» **EXERCISE DATA**
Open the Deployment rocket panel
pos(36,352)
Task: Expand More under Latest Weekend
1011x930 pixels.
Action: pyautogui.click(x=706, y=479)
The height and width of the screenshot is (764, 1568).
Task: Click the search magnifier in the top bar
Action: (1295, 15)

» **EXERCISE AIM**
Beginning with the first line and ending with the last, copy the material above exactly.

» **RESPONSE TO THIS TASK**
Open the Deployment rocket panel
pos(36,352)
Task: Expand More under Latest Weekend
1011x930 pixels.
Action: pyautogui.click(x=706, y=479)
The height and width of the screenshot is (764, 1568).
Task: Click the search magnifier in the top bar
Action: (1295, 15)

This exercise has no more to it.